Prompt: Each entry that appears below should be restated exactly as it is.

Stored records:

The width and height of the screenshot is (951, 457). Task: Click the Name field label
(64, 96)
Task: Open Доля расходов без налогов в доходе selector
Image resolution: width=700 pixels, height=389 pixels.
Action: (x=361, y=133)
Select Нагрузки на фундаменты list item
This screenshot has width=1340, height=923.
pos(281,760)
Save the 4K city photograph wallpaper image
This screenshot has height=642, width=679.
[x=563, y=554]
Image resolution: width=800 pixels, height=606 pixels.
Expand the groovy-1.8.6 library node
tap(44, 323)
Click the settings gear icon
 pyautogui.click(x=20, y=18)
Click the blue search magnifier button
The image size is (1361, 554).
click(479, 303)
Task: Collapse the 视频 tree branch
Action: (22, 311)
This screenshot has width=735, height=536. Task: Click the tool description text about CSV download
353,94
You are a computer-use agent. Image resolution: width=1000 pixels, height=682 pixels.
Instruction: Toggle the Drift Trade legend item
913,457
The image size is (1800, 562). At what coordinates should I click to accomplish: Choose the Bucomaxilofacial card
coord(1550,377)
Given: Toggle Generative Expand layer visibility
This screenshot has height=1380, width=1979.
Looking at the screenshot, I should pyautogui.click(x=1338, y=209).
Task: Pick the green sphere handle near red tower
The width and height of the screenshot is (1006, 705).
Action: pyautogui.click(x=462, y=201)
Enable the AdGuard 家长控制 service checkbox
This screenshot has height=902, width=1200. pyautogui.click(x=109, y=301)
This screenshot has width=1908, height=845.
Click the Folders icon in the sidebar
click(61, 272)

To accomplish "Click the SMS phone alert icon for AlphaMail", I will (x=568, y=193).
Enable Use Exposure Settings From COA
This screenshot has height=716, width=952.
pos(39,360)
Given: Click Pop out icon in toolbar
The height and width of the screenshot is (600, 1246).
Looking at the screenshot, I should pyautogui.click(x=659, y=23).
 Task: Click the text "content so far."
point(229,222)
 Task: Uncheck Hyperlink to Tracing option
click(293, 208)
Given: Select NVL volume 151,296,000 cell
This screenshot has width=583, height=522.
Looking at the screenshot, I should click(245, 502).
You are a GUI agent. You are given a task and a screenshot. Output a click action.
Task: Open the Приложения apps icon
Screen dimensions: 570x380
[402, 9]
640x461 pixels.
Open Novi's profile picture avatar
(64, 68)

Written response:
The width and height of the screenshot is (951, 457). Task: Click the Name field label
(64, 96)
Task: Open Доля расходов без налогов в доходе selector
Image resolution: width=700 pixels, height=389 pixels.
Action: (x=361, y=133)
Select Нагрузки на фундаменты list item
This screenshot has width=1340, height=923.
pos(281,760)
Save the 4K city photograph wallpaper image
This screenshot has height=642, width=679.
[x=563, y=554]
Image resolution: width=800 pixels, height=606 pixels.
Expand the groovy-1.8.6 library node
tap(44, 323)
Click the settings gear icon
 pyautogui.click(x=20, y=18)
Click the blue search magnifier button
The image size is (1361, 554).
click(479, 303)
Task: Collapse the 视频 tree branch
Action: (22, 311)
This screenshot has width=735, height=536. Task: Click the tool description text about CSV download
353,94
You are a computer-use agent. Image resolution: width=1000 pixels, height=682 pixels.
Instruction: Toggle the Drift Trade legend item
913,457
The image size is (1800, 562). At what coordinates should I click to accomplish: Choose the Bucomaxilofacial card
coord(1550,377)
Given: Toggle Generative Expand layer visibility
This screenshot has height=1380, width=1979.
Looking at the screenshot, I should pyautogui.click(x=1338, y=209).
Task: Pick the green sphere handle near red tower
The width and height of the screenshot is (1006, 705).
Action: pyautogui.click(x=462, y=201)
Enable the AdGuard 家长控制 service checkbox
This screenshot has height=902, width=1200. pyautogui.click(x=109, y=301)
This screenshot has width=1908, height=845.
Click the Folders icon in the sidebar
click(61, 272)

To accomplish "Click the SMS phone alert icon for AlphaMail", I will (x=568, y=193).
Enable Use Exposure Settings From COA
This screenshot has height=716, width=952.
pos(39,360)
Given: Click Pop out icon in toolbar
The height and width of the screenshot is (600, 1246).
Looking at the screenshot, I should pyautogui.click(x=659, y=23).
 Task: Click the text "content so far."
point(229,222)
 Task: Uncheck Hyperlink to Tracing option
click(293, 208)
Given: Select NVL volume 151,296,000 cell
This screenshot has width=583, height=522.
Looking at the screenshot, I should click(245, 502).
You are a GUI agent. You are given a task and a screenshot. Output a click action.
Task: Open the Приложения apps icon
Screen dimensions: 570x380
[402, 9]
640x461 pixels.
Open Novi's profile picture avatar
(64, 68)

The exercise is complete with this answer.